DICAROS is a method for reconstructing the ancestral shapes using landmarks. Furthermore, it allows applying the shape reconstruction to matching images. It is based on the Large Deformation Diffeomorphic Metric Mapping (LDDMM) to model smooth, invertible transformations between shapes while preserving the relationships between landmarks with Felsenstein's Independent Contrasts (IC) to iteratively reconstruct ancestral shapes along the branches of a phylogenetic tree.
Files and variables
Description:
Folders starting with "fig" refer to how to reproduce a specific figure within the manuscript.
help_functions.zip refers to the underlying software and functions shared across all figures.

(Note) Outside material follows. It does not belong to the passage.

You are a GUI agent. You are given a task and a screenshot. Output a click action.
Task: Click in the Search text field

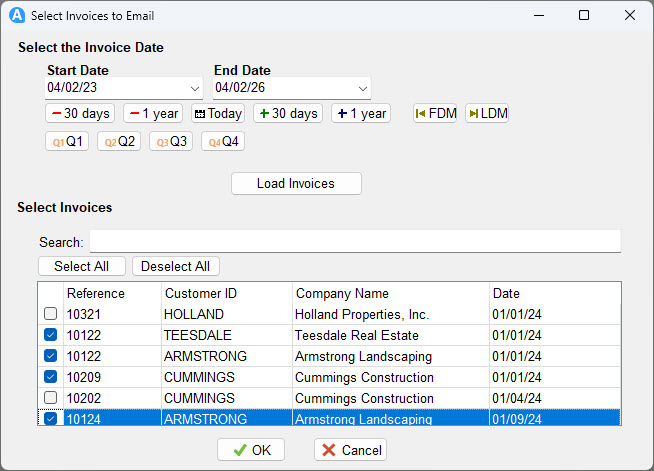point(355,242)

For the empirical example we refer to, https://github.com/MichaelSev/DICAROS
For updates on Hyperiax, we refer to: https://github.com/ComputationalEvolutionaryMorphometry/hyperiax
For the most recent updates and compatibility of DICAROS, it can be found at;
https://github.com/ComputationalEvolutionaryMorphometry/hyperiax/blob/main/examples/DICAROS.ipynb
When applicable, directory names follow this pattern
(01) _ (02) _ leaf _ (03) _ kalpha _ (04) _ ksigma _ (05) _ nlandmarks _ (06) _ depth _ 5 _ sigma _ (07) where:
- (01) denotes the root shape, either birdbeak, butterfly, circle, or sphere
- (02) denotes the tree structure, either symmetric (sym) or asymmetric (asym)

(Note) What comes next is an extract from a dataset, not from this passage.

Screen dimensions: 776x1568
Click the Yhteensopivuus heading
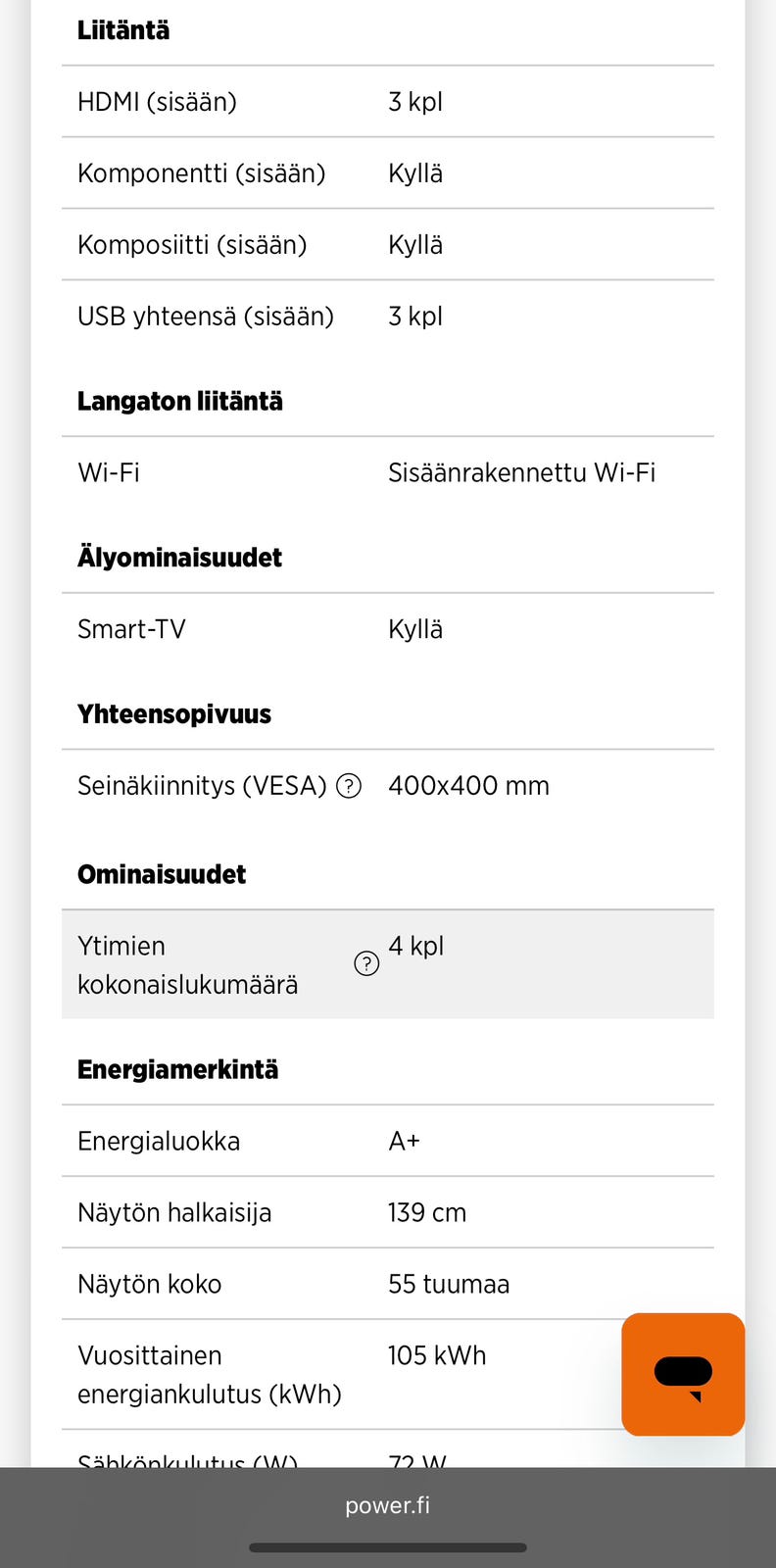174,713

- (03) denotes the tree size, referring to the number of leaves
- (04) denotes the kalpha value used for shape simulation
- (05) denotes the ksigma value used for shape simulation
- (06) denotes the number of landmarks in each shape
- (07) denotes the kernel value used for reconstruction with DICAROS
When applicable, file names follow this pattern
pred_root_iteration[N].txt, where N denotes the iteration number
File: fig3_kernel_test.zip
Description: To reproduce Figure 3, which tests for the robustness, for different values of the kernel size of DICAROS.

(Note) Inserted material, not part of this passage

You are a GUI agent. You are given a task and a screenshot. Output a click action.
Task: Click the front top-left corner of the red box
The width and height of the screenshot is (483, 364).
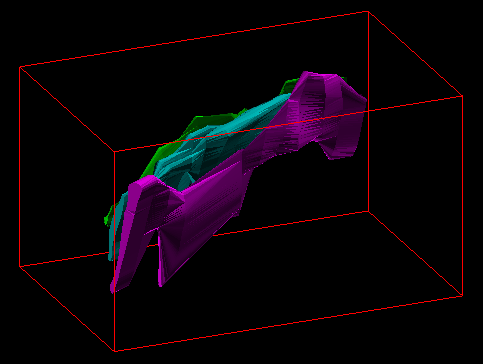[x=114, y=152]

The directory contains 26,076 files and 290 folders.
The directory tree structure and main files are visible below, with explanations in parentheses.
fig3_kernel_test
├── 01_reconstructed_roots
│ ├── Birdbeak
│ │ └── Birdbeak_(02) \_ leaf \_ (03) \_ kalpha \_ (04) \_ ksigma \_ (05) \_ nlandmarks_79_depth_5_sigma \_ (06)
│ │ ├── pred_root_iteration[N].txt (reconstructed root)
│ │ ├── treeform.txt (tree structure)
│ │ └── true_root.txt (original root shape)
│ ├── Butterfly
│ │ └── Butterfly_(02) \_ leaf \_ (03) \_ kalpha \_ (04) \_ ksigma \_ (05) \_ nlandmarks_118_depth_5_sigma \_ (06)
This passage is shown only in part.